Slashdot Mirror

← Back to Stories (view on slashdot.org)

Surveillance Backdoor Enabled Chinese Gmail Attack?

Posted by Soulskill on from the let's-blame-the-government-now dept.

Major Blud writes "CNN is running an opinion piece on their front page from security technologist Bruce Schneier, in which he suggests that 'In order to comply with government search warrants on user data, Google created a backdoor access system into Gmail accounts. This feature is what the Chinese hackers exploited to gain access.' His article is short on sources, and the common belief is that a flaw in IE was the main attack method. Has this come up elsewhere? Schneier continues, 'Whether the eavesdroppers are the good guys or the bad guys, these systems put us all at greater risk. Communications systems that have no inherent eavesdropping capabilities are more secure than systems with those capabilities built in. And it's bad civic hygiene to build technologies that could someday be used to facilitate a police state.'"

3 of 143 comments (clear)

  1. Careful There, Schneier by eldavojohn · · Score: 4, Insightful

    His article is short on sources

    Agreed so I visited his blog and a recent post is equally scant. He points back to another blog post with a little more but really he's just pointing out the irony of a new proposed bill outlawing Google's collaboration with China in violating human rights issues. The irony being that the US has asked for similar backdoors from Google already.
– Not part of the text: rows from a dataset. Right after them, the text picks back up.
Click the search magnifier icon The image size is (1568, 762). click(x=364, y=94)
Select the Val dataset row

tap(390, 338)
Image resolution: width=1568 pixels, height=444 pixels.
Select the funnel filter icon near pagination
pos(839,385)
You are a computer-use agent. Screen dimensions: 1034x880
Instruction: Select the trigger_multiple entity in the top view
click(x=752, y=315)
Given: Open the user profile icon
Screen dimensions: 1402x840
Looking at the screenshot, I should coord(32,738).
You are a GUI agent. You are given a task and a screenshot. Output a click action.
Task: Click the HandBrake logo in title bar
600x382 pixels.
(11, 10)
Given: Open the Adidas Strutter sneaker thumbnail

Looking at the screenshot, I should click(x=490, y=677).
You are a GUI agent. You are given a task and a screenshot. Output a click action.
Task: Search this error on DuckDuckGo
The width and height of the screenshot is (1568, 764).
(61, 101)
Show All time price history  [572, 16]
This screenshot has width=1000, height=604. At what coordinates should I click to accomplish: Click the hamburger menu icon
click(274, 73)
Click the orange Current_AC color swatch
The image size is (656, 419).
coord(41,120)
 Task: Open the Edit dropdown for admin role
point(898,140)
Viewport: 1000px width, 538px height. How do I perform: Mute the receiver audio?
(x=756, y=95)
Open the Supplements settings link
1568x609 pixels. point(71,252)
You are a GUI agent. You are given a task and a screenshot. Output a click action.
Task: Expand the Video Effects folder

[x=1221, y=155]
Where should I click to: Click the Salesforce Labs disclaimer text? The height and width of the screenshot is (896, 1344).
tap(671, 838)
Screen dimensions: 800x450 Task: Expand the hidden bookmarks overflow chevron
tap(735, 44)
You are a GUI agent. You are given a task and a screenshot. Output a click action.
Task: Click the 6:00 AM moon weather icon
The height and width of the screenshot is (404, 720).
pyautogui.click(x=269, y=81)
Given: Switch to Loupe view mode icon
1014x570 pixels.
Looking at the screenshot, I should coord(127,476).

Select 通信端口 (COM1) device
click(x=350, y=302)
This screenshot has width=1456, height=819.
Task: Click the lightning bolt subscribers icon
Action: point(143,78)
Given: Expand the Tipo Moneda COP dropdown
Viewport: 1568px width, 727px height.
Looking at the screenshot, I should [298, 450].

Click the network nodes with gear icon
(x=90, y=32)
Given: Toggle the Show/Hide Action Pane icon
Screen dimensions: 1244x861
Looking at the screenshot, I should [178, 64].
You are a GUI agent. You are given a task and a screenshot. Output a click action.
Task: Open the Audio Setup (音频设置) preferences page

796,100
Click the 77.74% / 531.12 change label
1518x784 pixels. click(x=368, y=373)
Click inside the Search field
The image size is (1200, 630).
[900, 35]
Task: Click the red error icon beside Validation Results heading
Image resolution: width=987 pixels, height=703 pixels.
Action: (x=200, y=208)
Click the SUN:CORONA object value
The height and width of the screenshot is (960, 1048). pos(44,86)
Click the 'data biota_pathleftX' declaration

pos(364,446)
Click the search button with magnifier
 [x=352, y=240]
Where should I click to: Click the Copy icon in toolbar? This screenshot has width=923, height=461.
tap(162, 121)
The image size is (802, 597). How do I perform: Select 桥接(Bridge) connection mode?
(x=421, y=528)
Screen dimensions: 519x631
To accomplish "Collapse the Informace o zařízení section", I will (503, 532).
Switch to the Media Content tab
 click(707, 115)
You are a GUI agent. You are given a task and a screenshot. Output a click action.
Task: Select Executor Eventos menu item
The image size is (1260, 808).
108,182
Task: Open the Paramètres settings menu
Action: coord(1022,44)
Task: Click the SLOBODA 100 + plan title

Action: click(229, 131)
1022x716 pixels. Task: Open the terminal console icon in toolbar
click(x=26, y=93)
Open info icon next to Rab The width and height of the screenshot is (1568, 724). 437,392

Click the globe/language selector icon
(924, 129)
    So here's my problem: More frequently Schneier acts as a reputable news source 'breaking' a story without citing the originator of the information. This is fine when it's a big paper like the New York Times but Schneier runs a blog on security. That's it. He might be a first hand expert but if so why isn't he showing and describing his conclusive evidence that the US mandated backdoor is how Chinese hackers gained entry? There's no doubt the software is less secure with a backdoor -- by definition -- but when he says:

    In order to comply with government search warrants on user data, Google created a backdoor access system into Gmail accounts. This feature is what the Chinese hackers exploited to gain access.

    He better be able to back it up. And he reiterates:

    China's hackers subverted the access system Google put in place to comply with U.S. intercept orders.

    I just want to caution everyone that you're reading an opinion piece by a security blogger with no corroborating evidence. And on top of that, he has zero accountability. In fact, he says none of this on his blog, he leaves it as an op-ed on CNN. Read it like a strange click generating opinion piece and nothing more.

    I have respect for the man but this certainly shakes that. Any concrete proof of this would be welcomed. The problem is I'm not sure how one would prove it one way or the other since I believe all the source in question is closed source to begin with.

    --
    My work here is dung.
    1. Re:Careful There, Schneier by PugPappa · · Score: 5, Insightful

      So here's my problem: More frequently Schneier acts as a reputable news source 'breaking' a story without citing the originator of the information. This is fine when it's a big paper like the New York Times but Schneier runs a blog on security. That's it.

      So what makes it ok for a "big paper like the New York Times" to publish unsubstantiated claims? We shouldn't disengage our critical thinking regardless of the source.

  2. Google's internal security vulnerbilities by lumierang · · Score: 5, Insightful

    This is congruent with another report that mentioned
      Google put its Google China staff on paid leave and
    suspended their access after the incident:

    http://www.guardian.co.uk/technology/2010/jan/18/china-google-cyber-attack

          A lot of evidence points into google treating it as an internal security leak
    , and is conducting an internal audit on all its China employee. It seems
    Google has very good external security but is very vulnerable from inside .In the hacking very likely some google China employee was found to have leaked
    information that facilitate the attack. And that explain Google management's fury
      as it would be a moment as shocking for them as the
    “Cambridge Five” for British government .

        Firstly it would mean Google can no longer count on its Chinese
    employee’s loyalty when it clashes with their loyalty to China, so if
    it wants to operate in China it has to continue with a tainted staff, though that
    should have been expected for any corporation operating in a foreign country.

        Secondly it would mean there are serious security loopholes in Google
    internal management as it failed to implement a safety mechanism to
    check or limit inside attack.It this is true, pile on the fact that
    Google is already facing increasing privacy scrutiny in the US and
    Europe,it would be a heavy blow to Google’s reputation as a whole as
    it sends out the message that Google cannot be trusted with your data
    IN ANY COUNTRY.

        In my opinion Google failed to take care of its own fences,However
      Google’s genius lies in politicizing this incident ,as
    it completely shadows the question of Google’s own internal security
    vulnerability, as evidenced by the blanket omitting of this question
    in most of the news reports I have seen.It became a Good vs Evil in the news ,
    and you cannot criticizing Good ole Google
    without being grouped with the Evil Chinese Communist, can you?